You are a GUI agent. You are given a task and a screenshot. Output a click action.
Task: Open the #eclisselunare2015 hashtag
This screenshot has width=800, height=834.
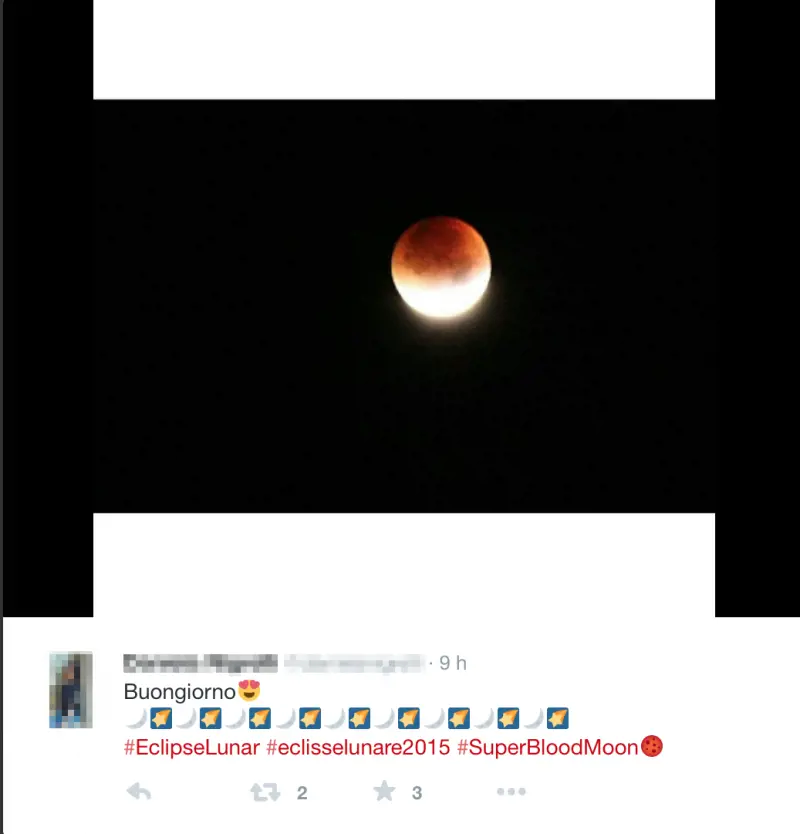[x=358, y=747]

...

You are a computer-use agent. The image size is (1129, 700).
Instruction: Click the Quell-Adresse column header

==

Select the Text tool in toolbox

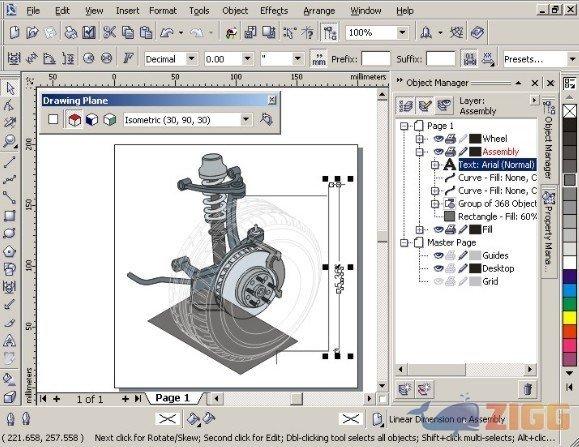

INSTRUCTIONS TO FOLLOW.
Rewrite the lines beginning with the line containing "You are a GUI" and running through the line containing "[x=358, y=747]", with "screenshot" changed to "image" and nothing else altered. Leave the pictures out.

SOLUTION TO THIS PROBLEM.
You are a GUI agent. You are given a task and a image. Output a click action.
Task: Open the #eclisselunare2015 hashtag
This image has width=800, height=834.
[x=358, y=747]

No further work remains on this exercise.